**Exercise directions**
Answer the following from the passage on Obama and Bobby Rush below.
(a) What does Obama accuse McCain of being?
(b) In what year did Rush defeat Obama in a Democratic primary?
(c) Among what group did Obama build a strong base?

Obama, meanwhile, is accusing McCain of being a Bush clone while promising, during his lengthy laundry list that masqueraded as a speech to the Democratic National Convention, to provide Americans with cheap, domestically manufactured clean-coal-powered automobiles, or something to that effect. As I watched the speech, I wondered why Obama didn’t lovingly describe the beautiful Corinthian leather interiors of these marvelously futuristic vehicles. Wasn’t Obama supposed to be above all that?

Well, it’s complicated.

If it weren’t for Bobby Rush, Obama would be nowhere near the presidency. Bobby who, you ask? A former Black Panther and civil rights activist, Rush represents Chicago’s South Side in Congress. And in 2000 he crushed Obama in a hard-fought Democratic primary. The district is decidedly urban, and it has the highest concentration of African-Americans of any congressional district in the country. Obama’s elite credentials, his association with the University of Chicago and his unconventional background proved a real liability on the South Side. Rush’s allies ran a brutal campaign against Obama, arguing, essentially, that he wasn’t black enough for the job.

At this point, Obama could have decided to strengthen his bona fides as a champion of America’s impoverished inner city neighborhoods. Having lost the race as a rootless cosmopolitan, a charge that must have stung, he could have redoubled his efforts to build a base. Had Obama been elected to Congress that year or two years later, it is easy to imagine him emerging as a celebrated figure on the Democratic Left, or as Richard Daley’s successor as mayor of Chicago. Yet Obama sensed, shrewdly, that he’d be better served by looking beyond the South Side. And so rather than try to beat Rush at his own game, he used his cerebral charisma to build a strong base among Chicago’s affluent liberals. The rest is history.

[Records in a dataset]
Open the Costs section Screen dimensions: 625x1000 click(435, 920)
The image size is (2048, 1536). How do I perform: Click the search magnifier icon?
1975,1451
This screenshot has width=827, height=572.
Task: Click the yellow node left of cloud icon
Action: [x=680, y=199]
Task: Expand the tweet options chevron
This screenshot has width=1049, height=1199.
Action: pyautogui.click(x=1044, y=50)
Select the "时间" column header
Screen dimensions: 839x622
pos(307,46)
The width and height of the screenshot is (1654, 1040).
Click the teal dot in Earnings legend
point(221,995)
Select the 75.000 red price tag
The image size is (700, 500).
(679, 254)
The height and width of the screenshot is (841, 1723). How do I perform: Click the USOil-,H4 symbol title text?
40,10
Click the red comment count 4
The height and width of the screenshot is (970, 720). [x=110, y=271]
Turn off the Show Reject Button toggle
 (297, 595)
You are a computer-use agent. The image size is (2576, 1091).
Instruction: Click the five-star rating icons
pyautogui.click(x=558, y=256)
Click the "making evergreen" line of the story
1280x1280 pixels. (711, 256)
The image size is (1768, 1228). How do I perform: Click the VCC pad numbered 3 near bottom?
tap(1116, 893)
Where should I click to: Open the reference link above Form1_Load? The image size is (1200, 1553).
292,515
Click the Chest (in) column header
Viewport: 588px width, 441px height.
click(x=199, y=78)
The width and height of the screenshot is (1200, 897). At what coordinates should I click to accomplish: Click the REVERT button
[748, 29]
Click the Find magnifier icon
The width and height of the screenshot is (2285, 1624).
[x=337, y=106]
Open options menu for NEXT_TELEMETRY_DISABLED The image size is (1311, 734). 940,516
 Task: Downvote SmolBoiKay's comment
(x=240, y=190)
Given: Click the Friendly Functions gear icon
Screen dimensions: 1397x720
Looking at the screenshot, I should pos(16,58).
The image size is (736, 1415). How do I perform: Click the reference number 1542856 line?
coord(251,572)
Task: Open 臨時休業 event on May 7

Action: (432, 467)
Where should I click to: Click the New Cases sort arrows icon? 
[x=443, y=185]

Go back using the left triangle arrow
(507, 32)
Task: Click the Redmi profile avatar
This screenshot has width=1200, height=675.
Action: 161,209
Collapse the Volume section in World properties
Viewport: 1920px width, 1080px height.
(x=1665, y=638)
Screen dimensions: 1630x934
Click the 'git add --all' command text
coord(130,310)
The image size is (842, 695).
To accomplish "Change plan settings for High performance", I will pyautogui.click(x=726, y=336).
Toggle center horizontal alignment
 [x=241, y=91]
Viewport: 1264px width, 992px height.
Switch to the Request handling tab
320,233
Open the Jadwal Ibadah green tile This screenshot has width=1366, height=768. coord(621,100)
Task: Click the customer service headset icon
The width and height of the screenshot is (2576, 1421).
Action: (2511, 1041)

**Task solution**
(a) A Bush clone.
(b) 2000.
(c) Chicago's affluent liberals.